A dança da vida trata do sexo na velhice. O sexo é um tema comercial. Mas a velhice não. É um documentário de entrevistas. Mas trata as pessoas de que se vale, de personagens. Personagem é a pessoa de ficção. Como disse o cineasta brasileiro (moçambicano?) Ruy Guerra em entrevista a Teorema número 11, o documentário é também uma encenação e as distinções dele para com a ficção estão apagadas. O que ocorre mesmo num documentário é que se parte de figuras reais para criar figuras ficcionais. Numa ficção o sentido pode ser profundamente real, até mais do que num documentário muitas vezes, mas o realizador cria uma parede entre o real e o inventado; esta parede vai abrir crostas simbólicas que iluminam ou obscurecem o universo inventado.
A dança da vida adota uma objetividade distanciada para suas amostragens sócio-sexuais; o narrador (a câmara) é neutro e deixa as personagens fluírem sem se envolver com ela. Não age como Eduardo Coutinho, que cada vez mais se torna personagem de seus próprios filmes. Mas nos créditos finais cenas em pequenos quadros ao lado dos letreiros mostram entrevistas em off onde vemos a preparação destas pessoas-atores para começar a falar para a câmara como personagens-pessoas e onde algumas vezes o próprio diretor é questionado (por que você está interessado na sexualidade dos velhos brasileiros? porque você é de outro país e achou isto por aqui diferente de seu país?). Aí se revela que uma aparência de objetividade neutra sentida ao longo do filme é desmanchada por um envolvimento do realizador com seu tema e suas personagens que está mesmo em cada fotograma documental que vemos bater na tela.

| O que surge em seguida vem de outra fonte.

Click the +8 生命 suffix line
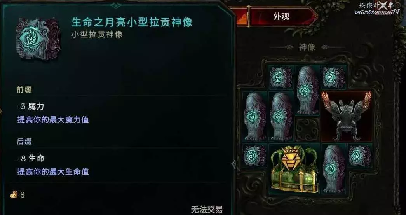The image size is (406, 215). tap(31, 158)
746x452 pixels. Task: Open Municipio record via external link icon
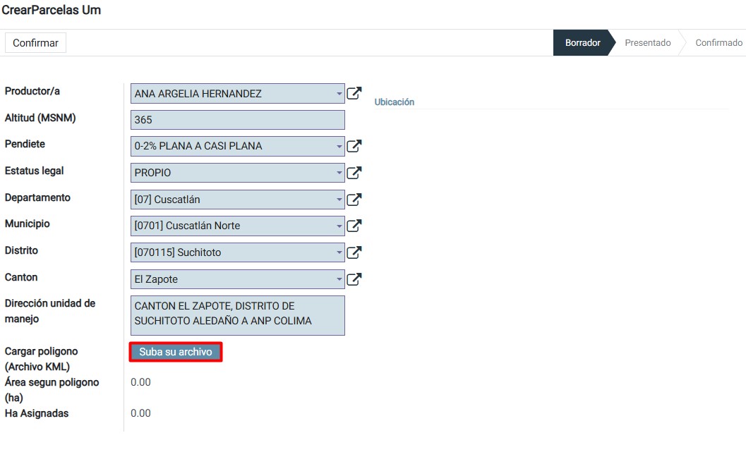click(x=354, y=226)

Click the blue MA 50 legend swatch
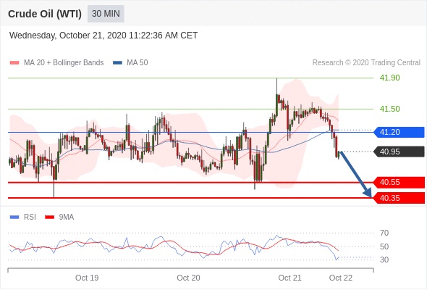coord(117,63)
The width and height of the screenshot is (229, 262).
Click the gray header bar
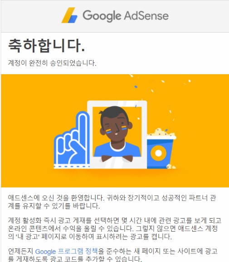pyautogui.click(x=115, y=16)
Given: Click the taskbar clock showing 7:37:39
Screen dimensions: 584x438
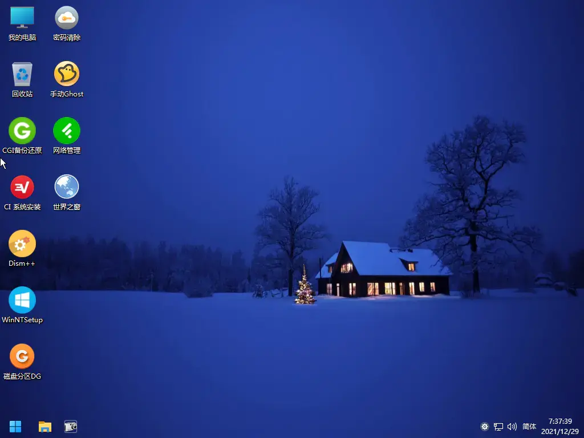Looking at the screenshot, I should (x=560, y=421).
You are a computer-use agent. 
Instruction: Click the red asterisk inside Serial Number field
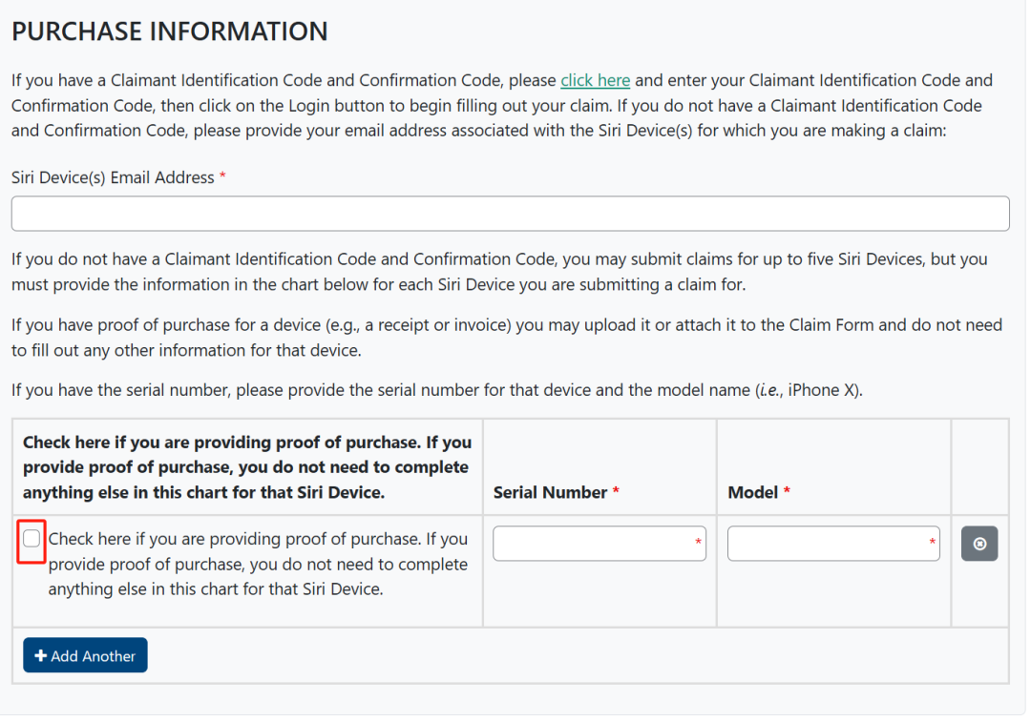pos(698,544)
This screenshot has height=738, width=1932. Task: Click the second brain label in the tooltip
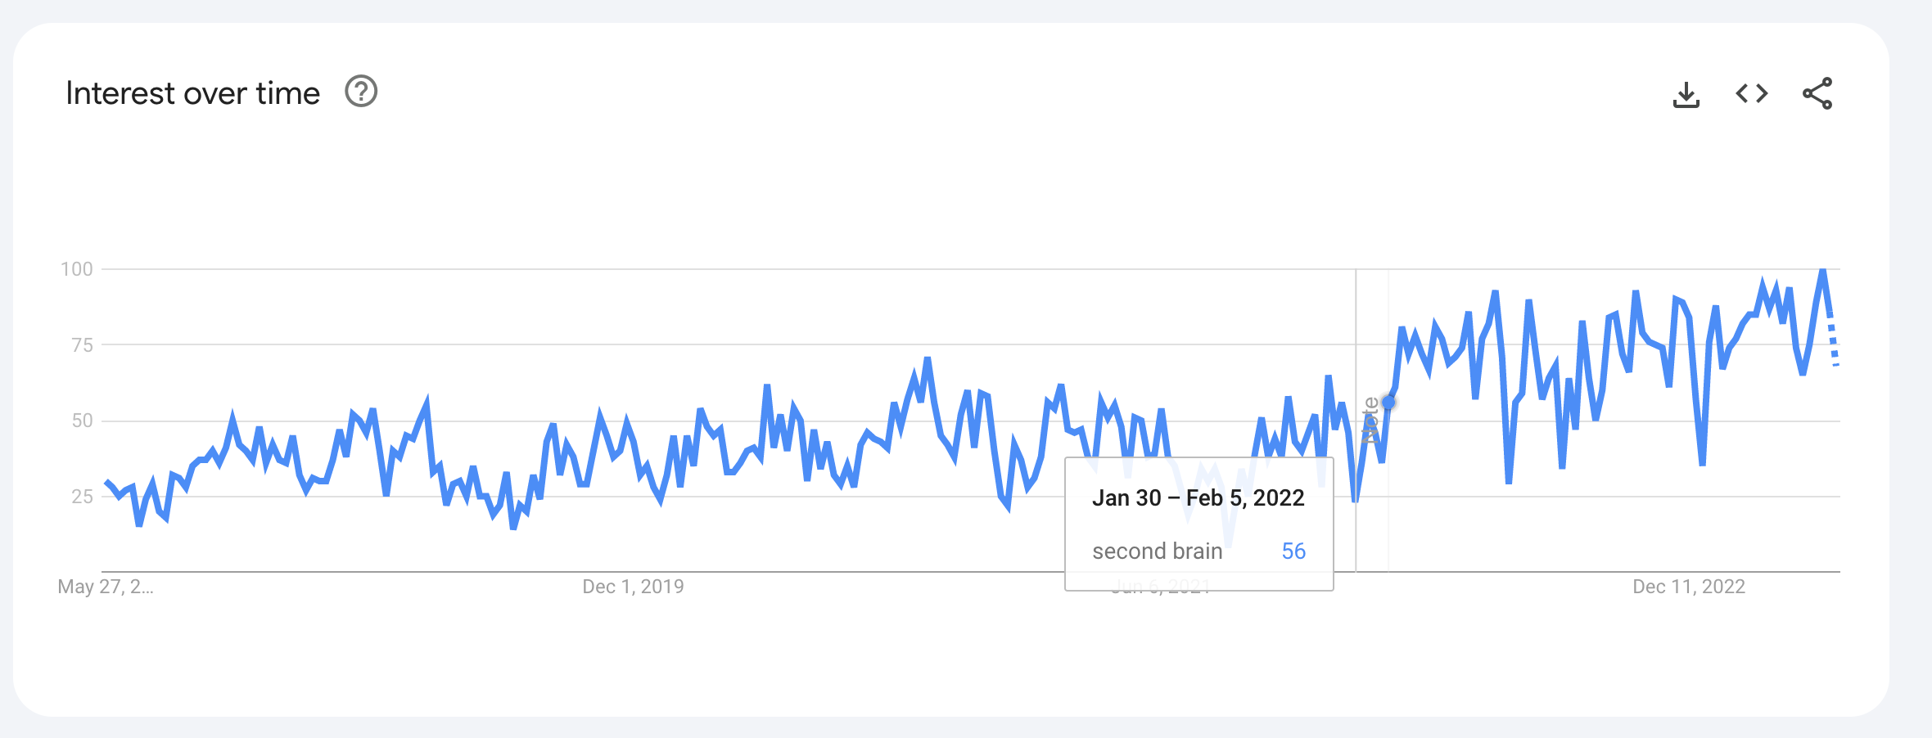(x=1156, y=551)
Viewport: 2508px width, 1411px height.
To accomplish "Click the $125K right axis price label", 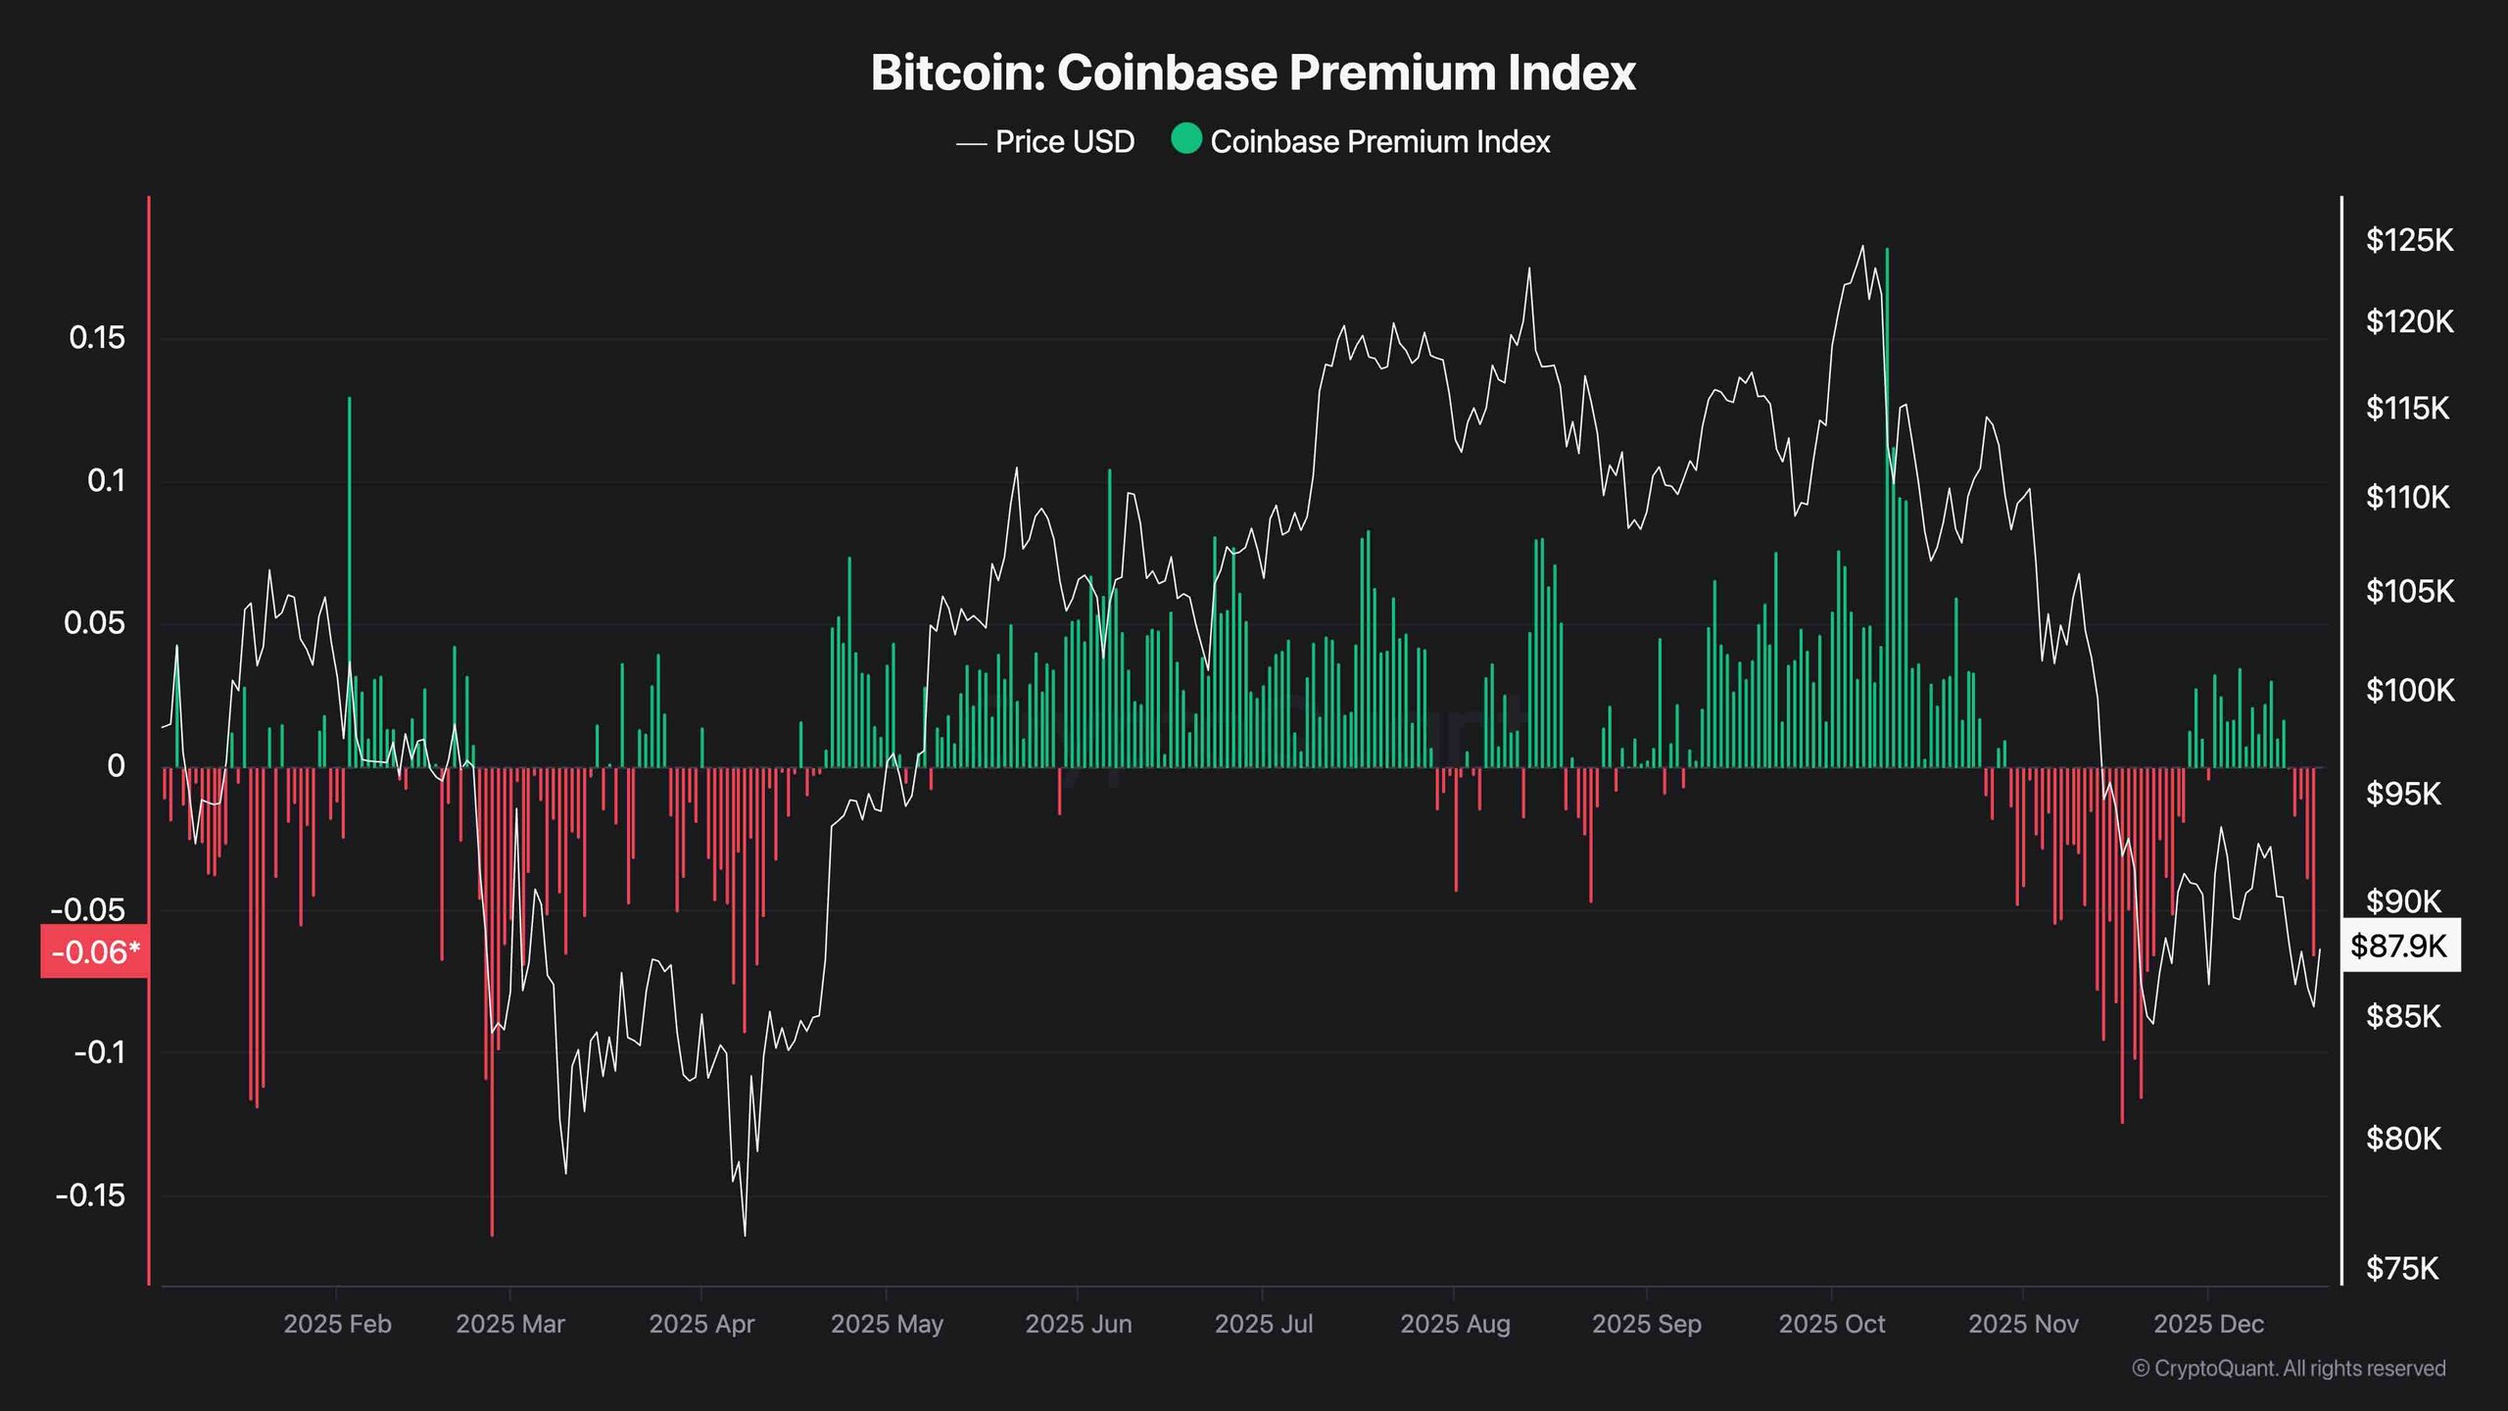I will pyautogui.click(x=2409, y=240).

Amor e sexo na velhice no cinema brasileiro? No final de Chuvas de verão (1978), de Carlos Diegues, um plano dos corpos nus de Jofre Soares e Miriam Pires, ele debruçado sobre ela no chão duma casa, é um dos grandes momentos de erotismo da imagem cinematográfica nacional. O outro lado da rua (2004), de Marcos Bernstein, descreve com muita sutileza o relacionamento sentimental que se estabelece entre as personagens de Raul Cortez (já falecido) e Fernanda Montenegro; como a criatura de Miriam nos anos 70, a de Fernanda no filme recente também tem bloqueios e dificuldades para aceitar os avanços sexuais do homem. A dança da vida se inscreve nesta linha de nobreza e dignidade.